Additionally, custom files can be uploaded, either as input or library files, enabling users to augment, merge, and visualize their data with publicly available data. This, also ensures that the tool is up-to-date at all times, since apart from hosting custom-made libraries, it is also able to house a compiler when running.

4. Conclusions

Integration and analysis of large diverse datasets is a promising field of ongoing research towards the understanding of the genome and its relation to human disease [2, 16]. However, merging diverse data types in the genome often becomes a time-consuming task due to the continuous improvement of the underling technologies and certain format incompatibilities. This calls for intuitive tools able to flexibly integrate multiple data types and produce a common vocabulary map of the human genome given the supplied data. We have developed AmalgamScope, a user-friendly stand-alone tool for merging annotation files of diverse genomic data types, including data values. Our software provides a flexible framework to summarize fragmented annotation information across data types, relative to information extracted from web-based annotation resources, providing a common platform for reproducible exploration of the transcriptome. The integrated annotation files can considerably assist further analysis for data integration or visualization.

To improve the management and storage of input/output files, an emailing exchange procedure is included together with a cloud utility; however, in the future we aim to further explore Amalgam’s cloud capabilities, given the complexity and volume of the data. Currently, we are extending Amalgam in a distributed computing environment to accommodate larger studies.

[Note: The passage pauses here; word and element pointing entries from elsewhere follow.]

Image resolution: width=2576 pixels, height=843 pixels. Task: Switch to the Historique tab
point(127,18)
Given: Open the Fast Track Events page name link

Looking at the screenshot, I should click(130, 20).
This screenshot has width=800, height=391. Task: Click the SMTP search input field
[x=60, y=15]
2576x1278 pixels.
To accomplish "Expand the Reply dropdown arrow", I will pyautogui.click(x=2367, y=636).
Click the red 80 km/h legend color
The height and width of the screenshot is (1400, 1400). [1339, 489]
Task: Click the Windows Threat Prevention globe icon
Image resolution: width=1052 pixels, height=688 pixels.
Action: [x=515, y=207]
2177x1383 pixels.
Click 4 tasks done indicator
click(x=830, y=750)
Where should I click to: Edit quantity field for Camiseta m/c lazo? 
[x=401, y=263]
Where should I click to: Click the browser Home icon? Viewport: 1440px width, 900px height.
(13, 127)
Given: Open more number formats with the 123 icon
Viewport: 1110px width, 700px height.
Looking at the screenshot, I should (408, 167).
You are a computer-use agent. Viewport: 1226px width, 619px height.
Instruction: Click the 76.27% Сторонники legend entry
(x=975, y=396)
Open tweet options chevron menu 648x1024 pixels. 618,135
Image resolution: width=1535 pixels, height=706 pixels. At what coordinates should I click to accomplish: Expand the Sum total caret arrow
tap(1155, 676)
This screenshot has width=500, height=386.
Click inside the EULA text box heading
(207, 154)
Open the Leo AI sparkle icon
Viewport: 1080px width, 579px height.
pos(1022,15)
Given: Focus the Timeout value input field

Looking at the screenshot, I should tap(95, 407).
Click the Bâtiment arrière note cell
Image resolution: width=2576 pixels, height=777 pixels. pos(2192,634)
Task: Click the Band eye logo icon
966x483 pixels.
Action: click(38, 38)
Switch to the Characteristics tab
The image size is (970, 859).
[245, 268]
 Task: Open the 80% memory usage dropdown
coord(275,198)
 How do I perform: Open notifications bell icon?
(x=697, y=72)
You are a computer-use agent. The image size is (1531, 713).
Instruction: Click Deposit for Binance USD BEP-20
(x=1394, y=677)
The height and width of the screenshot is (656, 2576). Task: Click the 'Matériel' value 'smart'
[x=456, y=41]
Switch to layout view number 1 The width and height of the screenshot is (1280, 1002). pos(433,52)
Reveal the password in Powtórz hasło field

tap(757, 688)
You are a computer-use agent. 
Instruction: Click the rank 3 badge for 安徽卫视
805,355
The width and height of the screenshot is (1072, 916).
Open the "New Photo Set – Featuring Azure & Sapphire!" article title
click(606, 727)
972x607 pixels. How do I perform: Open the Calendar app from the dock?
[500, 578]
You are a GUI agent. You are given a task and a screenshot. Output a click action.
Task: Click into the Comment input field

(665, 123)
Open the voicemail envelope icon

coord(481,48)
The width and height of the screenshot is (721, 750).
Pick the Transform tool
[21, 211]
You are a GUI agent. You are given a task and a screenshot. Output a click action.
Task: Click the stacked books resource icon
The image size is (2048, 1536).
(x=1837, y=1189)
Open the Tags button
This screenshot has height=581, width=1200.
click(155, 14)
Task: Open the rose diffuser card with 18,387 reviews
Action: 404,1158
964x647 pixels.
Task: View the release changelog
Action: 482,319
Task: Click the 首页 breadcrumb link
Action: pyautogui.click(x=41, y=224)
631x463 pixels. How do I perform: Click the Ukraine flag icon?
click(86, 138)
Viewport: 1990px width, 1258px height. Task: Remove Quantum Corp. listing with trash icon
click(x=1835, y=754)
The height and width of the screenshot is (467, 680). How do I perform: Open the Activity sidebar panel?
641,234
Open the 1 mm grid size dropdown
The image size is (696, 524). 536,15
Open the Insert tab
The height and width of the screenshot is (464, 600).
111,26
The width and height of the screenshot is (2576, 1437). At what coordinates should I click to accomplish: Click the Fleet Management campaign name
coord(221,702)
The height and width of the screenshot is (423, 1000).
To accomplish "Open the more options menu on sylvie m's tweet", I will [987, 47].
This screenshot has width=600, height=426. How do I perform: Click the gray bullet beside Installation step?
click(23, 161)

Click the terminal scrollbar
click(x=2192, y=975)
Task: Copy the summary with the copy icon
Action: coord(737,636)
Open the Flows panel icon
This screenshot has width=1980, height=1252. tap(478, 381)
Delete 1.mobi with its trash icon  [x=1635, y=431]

Availability and Requirements

Project Name. AmalgamScope.

Project Home Page.  http://www.bioacademy.gr/bioinformatics/Amalgam/index.html.

Operating System. Microsoft Windows. Programming language: C sharp. License: Freeware.

Conflict of Interests

The authors declare that they have no conflict of interests.


Georgia Tsiliki and Sophia Kossida were supported by the EU DICODE (Mastering Data-Intensive Collaboration and Decision Making) Collaborative Project (FP7, ICT-2009.4.3, Contract no. 257184) and EU COST Action SeqAhead (BM1006).